→ TRY IT
Rewrite the part that opens with the line containing "At what (x,y)" and closes with the line containing "include-in-token-scope-state: On is", substituting "Determine the position" for "Find the location" and leaving everything else unchanged.

→ DATA SECTION
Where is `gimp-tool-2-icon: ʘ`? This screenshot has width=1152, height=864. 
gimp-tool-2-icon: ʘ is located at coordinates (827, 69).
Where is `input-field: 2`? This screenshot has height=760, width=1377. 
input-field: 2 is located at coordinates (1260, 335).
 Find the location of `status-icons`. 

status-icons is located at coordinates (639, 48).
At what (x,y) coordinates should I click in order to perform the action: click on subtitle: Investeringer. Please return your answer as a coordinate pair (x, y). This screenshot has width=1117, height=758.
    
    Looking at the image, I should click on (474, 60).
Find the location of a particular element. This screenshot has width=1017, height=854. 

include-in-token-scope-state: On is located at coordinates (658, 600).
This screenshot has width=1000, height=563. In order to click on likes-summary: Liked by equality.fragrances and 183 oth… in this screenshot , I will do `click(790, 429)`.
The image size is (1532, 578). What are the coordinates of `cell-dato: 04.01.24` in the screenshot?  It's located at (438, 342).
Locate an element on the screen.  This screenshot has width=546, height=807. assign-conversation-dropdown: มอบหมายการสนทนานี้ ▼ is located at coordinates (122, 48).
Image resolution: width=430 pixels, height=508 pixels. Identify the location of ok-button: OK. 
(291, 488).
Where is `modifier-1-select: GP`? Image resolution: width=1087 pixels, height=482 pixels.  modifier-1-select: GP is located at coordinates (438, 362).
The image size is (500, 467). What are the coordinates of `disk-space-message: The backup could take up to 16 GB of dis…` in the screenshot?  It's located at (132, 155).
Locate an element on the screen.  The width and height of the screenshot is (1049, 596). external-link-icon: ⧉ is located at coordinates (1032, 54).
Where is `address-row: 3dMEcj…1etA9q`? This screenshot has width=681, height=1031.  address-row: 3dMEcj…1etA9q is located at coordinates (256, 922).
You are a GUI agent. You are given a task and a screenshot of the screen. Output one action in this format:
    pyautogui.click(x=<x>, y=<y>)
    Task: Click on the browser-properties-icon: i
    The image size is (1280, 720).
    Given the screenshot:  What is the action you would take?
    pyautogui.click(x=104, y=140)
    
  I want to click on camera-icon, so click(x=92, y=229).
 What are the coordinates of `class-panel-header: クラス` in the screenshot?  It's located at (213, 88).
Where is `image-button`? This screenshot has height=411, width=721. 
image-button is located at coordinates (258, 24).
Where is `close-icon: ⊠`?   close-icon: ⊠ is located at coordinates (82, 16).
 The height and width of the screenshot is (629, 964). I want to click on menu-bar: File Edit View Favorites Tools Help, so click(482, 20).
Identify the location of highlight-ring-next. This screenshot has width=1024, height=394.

→ EXERCISE OUTPUT
At what (x,y) coordinates should I click in order to perform the action: click on subtitle: Investeringer. Please return your answer as a coordinate pair (x, y). This screenshot has width=1117, height=758.
    
    Looking at the image, I should click on (474, 60).
Determine the position of a particular element. This screenshot has width=1017, height=854. 

include-in-token-scope-state: On is located at coordinates (658, 600).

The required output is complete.